> _Quelle_:
::::::::
Die Rückkehr zur Atomkraft spaltet Politik und Gesellschaft. Zwischen Klimazielen, steigenden Strompreisen und technologischen Unsicherheiten mehren sich die Stimmen, die einen Wiedereinstieg in die Kernenergie fordern. Ob das tatsächlich ein gangbarer Weg ist, diskutierte Professor Dr.-Ing. Tobias Plessing, Leiter des Instituts für Wasserstoff- und Energietechnik an der Hochschule Hof, am Dienstagabend im Rahmen der Stadtvorlesung im Studierendencafé „Zur Auszeit“.

Viele Fakten und angeregte Diskussionen mit den Besucherinnen und Besuchern der Stadtvorlesung; Bild: Hochschule Hof;

In seinem Vortrag zeichnete Plessing die Entwicklung des deutschen Strommarkts nach – von der Liberalisierung über den massiven Ausbau erneuerbarer Energien bis hin zur heutigen Situation eines Netzes, das in Regionen wie Hof bereits von Überproduktion geprägt ist.

Wir haben heute schon zu viel Strom im Netz, weil Wind- und Sonnenenergie in bestimmten Zeiten übermäßig verfügbar sind.”

Prof. Dr. Tobias Plessing

Die Herausforderung bestehe nun darin, diese Energie effizient zu speichern – etwa in Pumpspeicherkraftwerken oder über Wasserstofftechnologie.
::::::::
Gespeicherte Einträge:

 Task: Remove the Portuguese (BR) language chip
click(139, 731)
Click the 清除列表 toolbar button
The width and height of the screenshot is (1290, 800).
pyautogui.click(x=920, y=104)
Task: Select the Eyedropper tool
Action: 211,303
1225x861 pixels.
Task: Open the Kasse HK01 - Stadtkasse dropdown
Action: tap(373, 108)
::::::::
An welchem Ort hielt Tobias Plessing laut dem Bericht über die Stadtvorlesung zur Atomkraft seinen Vortrag? Die Zeilen stammen aus einer anderen Quelle als der Text.

> _Richtige Antwort_: Im Studierendencafé „Zur Auszeit“.